▸ **VORLIEGENDER AUSZUG**:
● ● ●

Die Kritik der Rechnungsprüfer aus Bonn hat es in sich:
Wieso ignorierte die Bundesregierung die Bedenken des Rechnungshofes?
Trotz der geäußerten massiven Bedenken des Bundesrechnungshofes, die zumindest der Bundesregierung bekannt waren, hatte der Haushaltsausschuss des Bundestags das Bundeswehr-Projekt Ende Januar 2025 gebilligt. Öffentlich wurden die Zweifel des Rechnungshofs allerdings erst nach der Abstimmung Anfang März.
Das führt mittlerweile auch zu Kritik innerhalb der SPD. Der STERN zitiert in diesem Zusammenhang beispielsweise den SPD-Haushaltspolitiker Andreas Schwarz, der unter anderem die kurzfristige Befassung des Ausschusses mit der Mittelfreigabe für TaWAN LBO kritisiert:
„Die Gunst der Stunde wurde genutzt und die Firmen profitieren davon, dass das Parlament im Januar, kurz vor den Neuwahlen, ein wilder Hühnerhaufen war.“
Er kündigte zudem an, dass der Vorgang jetzt parlamentarisch weiter geprüft werde, man spräche „immerhin von fast sechs Milliarden Euro“.
Da Rheinmetall von der Bundesregierung gerne als „deutsches Unternehmen“ verkauft wird (Stichpunkt „Standortstärkung“), lohnt sich in diesem Zusammenhang ein Blick auf die Aktionärsverteilung bei dem Rüstungsunternehmen, um sich eine Vorstellung zu machen, wer tatsächlich von diesen und den weiteren anstehenden gigantischen Milliarden-Investitionen profitieren wird:
Auszug aus dem Wortprotokoll der Regierungspressekonferenz vom 12. März 2025
Frage Warweg
Herr Müller, der Bundesrechnungshof hat massive Kritik an einem 5,5 Milliarden umfassenden Rüstungsprojekt der Bundeswehr geäußert. Die geplante digitale Anbindung von Gefechtsständen über das neue Richtfunksystem TaWAN LBO sei mit erheblichen Entwicklungsrisiken verbunden, und der Auftrag sei zudem ohne reguläres Vergabeverfahren direkt an Rheinmetall vergeben worden.
In einer Zeit, wo jedes Schulessen öffentlich ausgeschrieben werden muss, würde mich interessieren, wieso man ein Rüstungsprojekt dieser Größenordnung ohne reguläres Vergabeverfahren direkt an Rheinmetall vergeben hat.
Müller (BMVg)

● ● ●

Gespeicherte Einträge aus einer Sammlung
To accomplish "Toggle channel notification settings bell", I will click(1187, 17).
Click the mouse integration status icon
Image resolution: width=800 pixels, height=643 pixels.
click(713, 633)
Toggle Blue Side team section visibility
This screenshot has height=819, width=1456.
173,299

● ● ●

▸ **AUFGABEN**:
- 1) Wann billigte der Haushaltsausschuss des Bundestags laut dem Text über das Rüstungsprojekt TaWAN LBO dieses Bundeswehr-Projekt?
- 2) Setze bitte den Text über das Rüstungsprojekt TaWAN LBO an der Stelle fort, an der er endet.

▸ **ANTWORTEN JE AUFGABE**:
- 1) Ende Januar 2025.

- 2)
Danke für die Frage. Die Ausführungen oder die Bewertungen des Bundesrechnungshofes liegen uns jetzt erst vor. Es folgt das sogenannte kontradiktorische Verfahren. Das heißt, wir haben erst mal die Möglichkeit, dazu Stellung zu nehmen. Das werden wir auf dem formellen Wege tun. Dann werden wir diese Fragen auch öffentlich beantworten. Vorher erfolgt erst die Erwiderung des Bundesrechnungshofs.
Zusatzfrage Warweg
Dann versuche ich es trotzdem. Der Rechnungshof warnte zudem konkret vor unklarer Einsatzreife der Systeme und möglichen Investitionsruinen. In der Vorlage des Rechnungshofs heißt es weiter: „Der Vertragspartner kann die Anforderungen der Bundeswehr an die Software überwiegend nicht erfüllen.“ Zudem überzeuge der Einsatzwert der beabsichtigten Software nicht.
Da würde mich interessieren: Teilt der Minister die Einschätzung des Bundesrechnungshofs? Wenn nein, was spricht gegen diese Einschätzung?
Müller (BMVg)
Erst mal löse ich mich jetzt von dem Bericht des Bundesrechnungshofs, denn ich habe ja gerade gesagt, dass wir zu diesem Bericht konkret keine Stellung nehmen. Mir sind auch andere Bewertungen bekannt.
Ich möchte mal generell auf das Thema Beschaffung zurückkommen. Wenn wir ein System beschaffen, gibt es umfassende Prüfmaßnahmen. Wenn das System in der finalen Version in der Truppe ankommt, gibt es weitere Prüfverfahren, Einsatzprüfverfahren, die das System noch mal unter allen Umständen testen, und erst dann erfolgt die Beauftragung des finalen Setups.
Das betrifft alle Systeme. Wir haben ja über das neue Sturmgewehr gesprochen. Das ist ein normales Verfahren, hat sehr, sehr hohe Qualitätsstandards. Dort sind dann das BAAINBw und die entsprechenden BTDs eingebunden.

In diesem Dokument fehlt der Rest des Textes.